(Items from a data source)
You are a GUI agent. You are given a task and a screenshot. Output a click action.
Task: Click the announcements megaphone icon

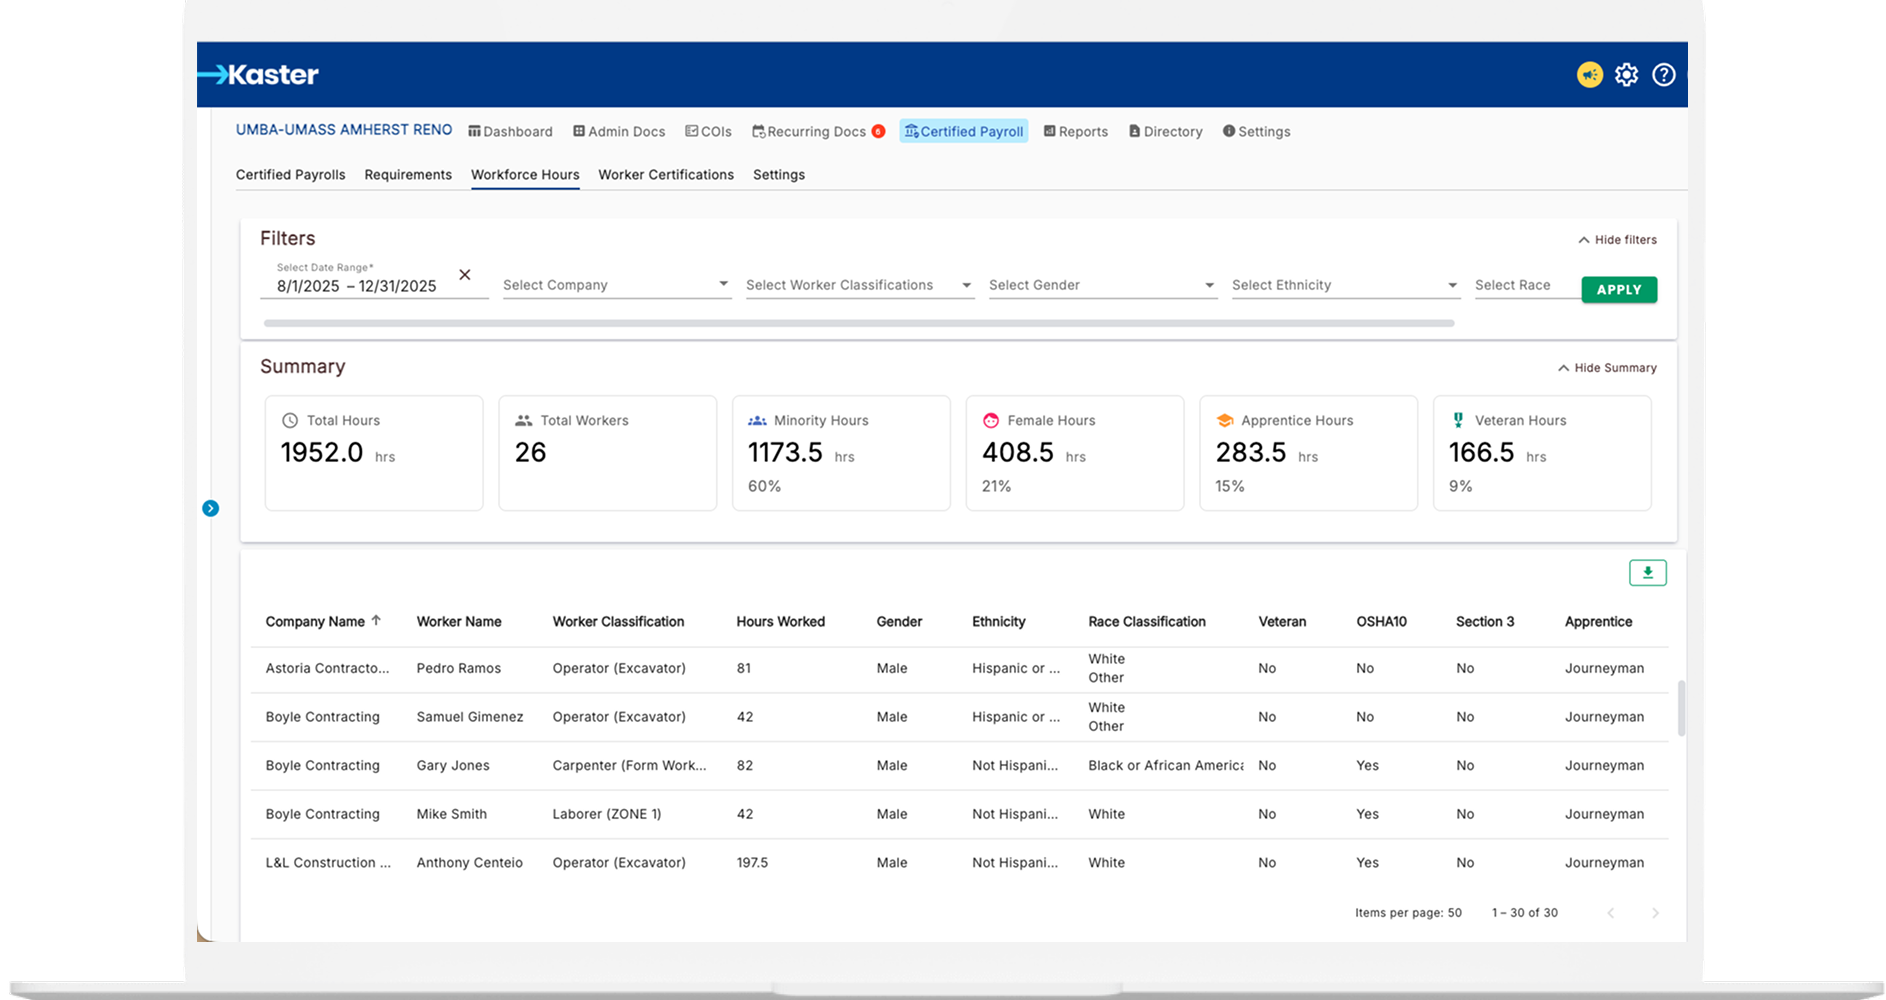(x=1589, y=75)
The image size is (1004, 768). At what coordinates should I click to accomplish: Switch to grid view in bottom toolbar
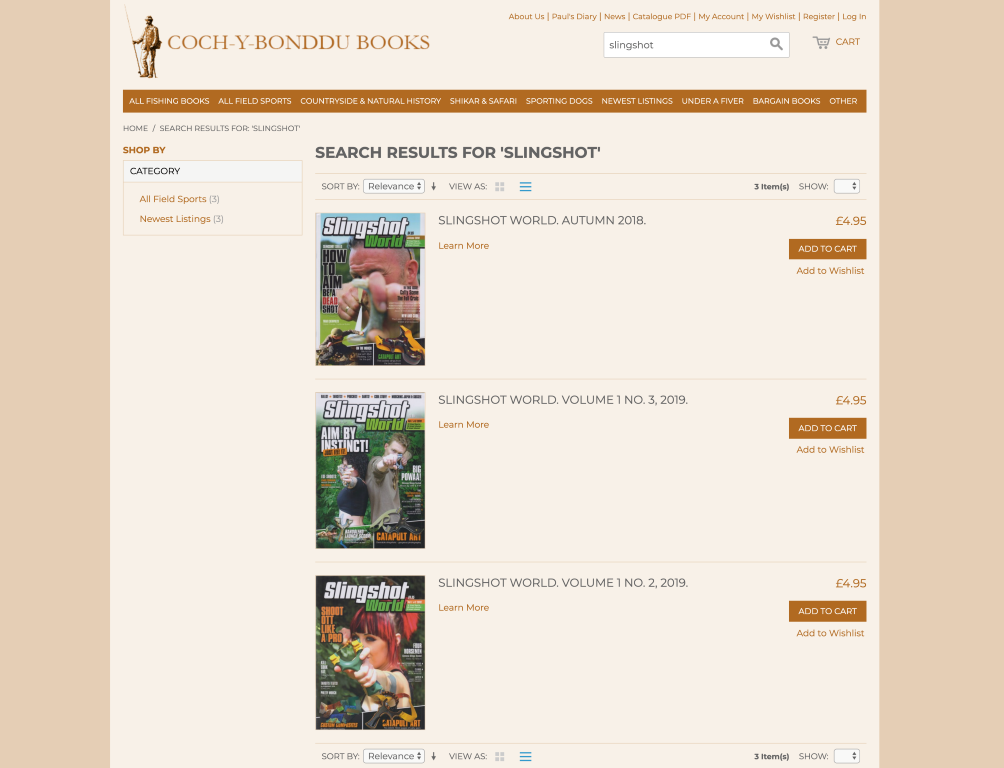click(x=500, y=756)
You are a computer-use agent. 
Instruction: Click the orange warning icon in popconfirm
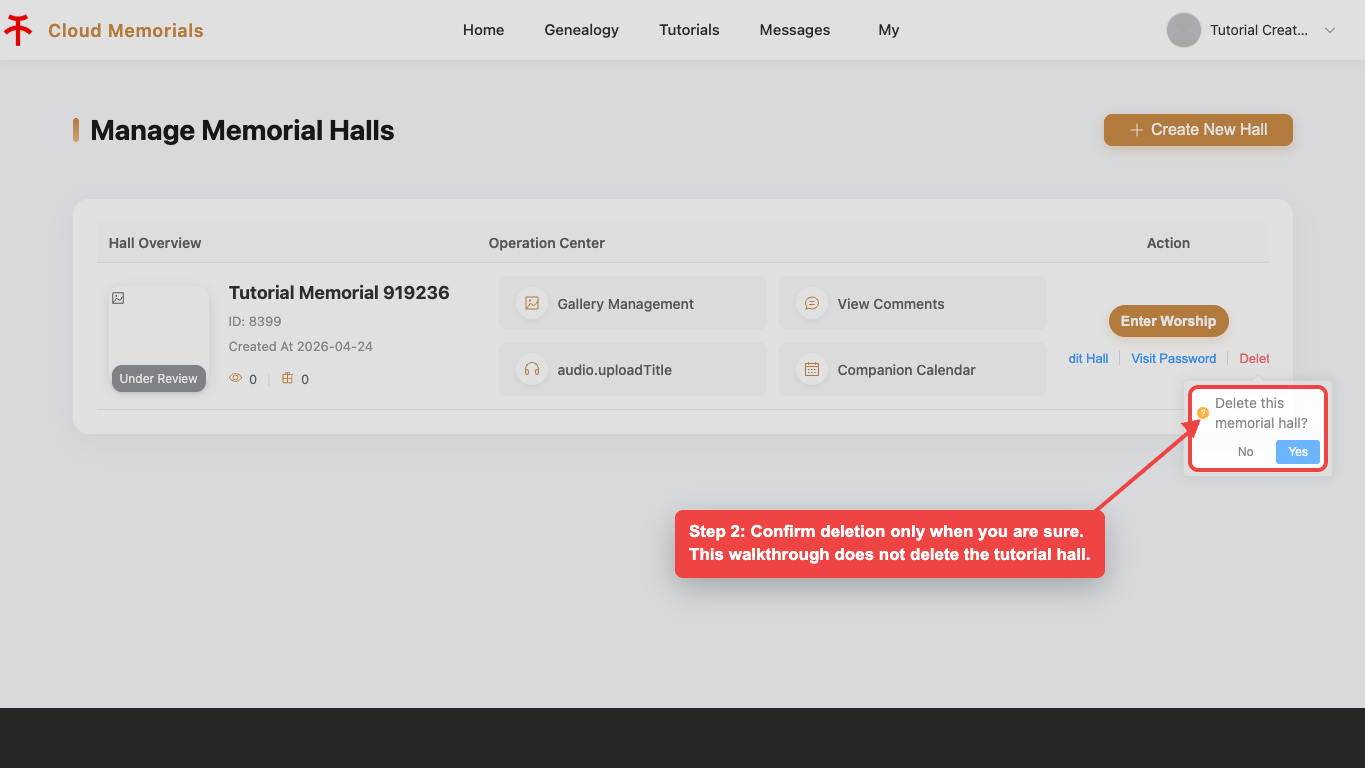pos(1203,412)
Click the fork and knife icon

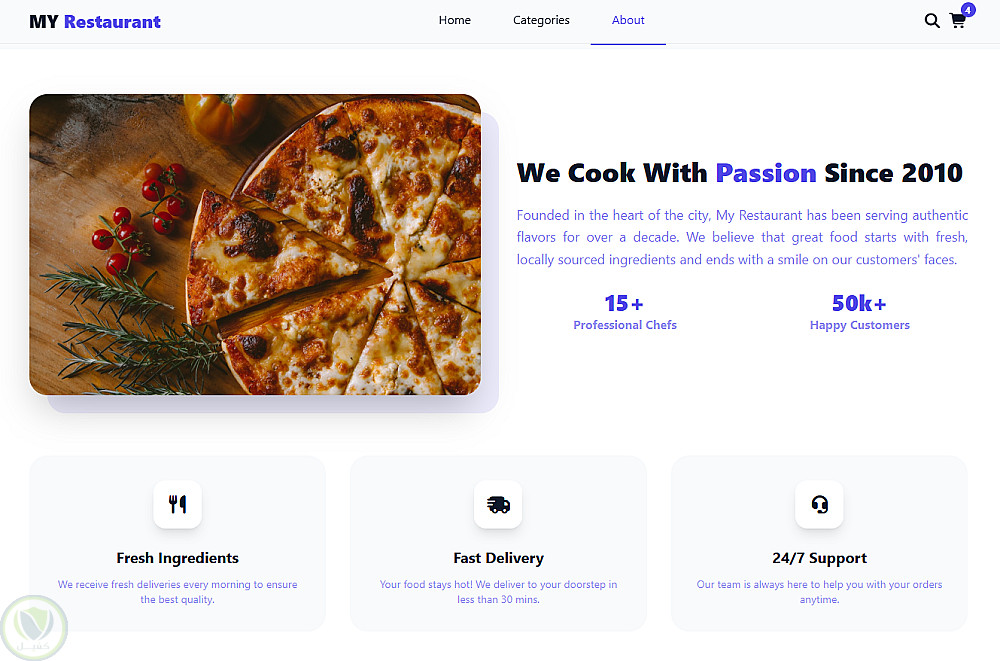pyautogui.click(x=178, y=504)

§ Task brief:
Whichever lines of the data include the word "agent", pull them out.

§ Reply:
You are a GUI agent. You are given a task and a screenshot. Output a click action.
You are a computer-use agent. 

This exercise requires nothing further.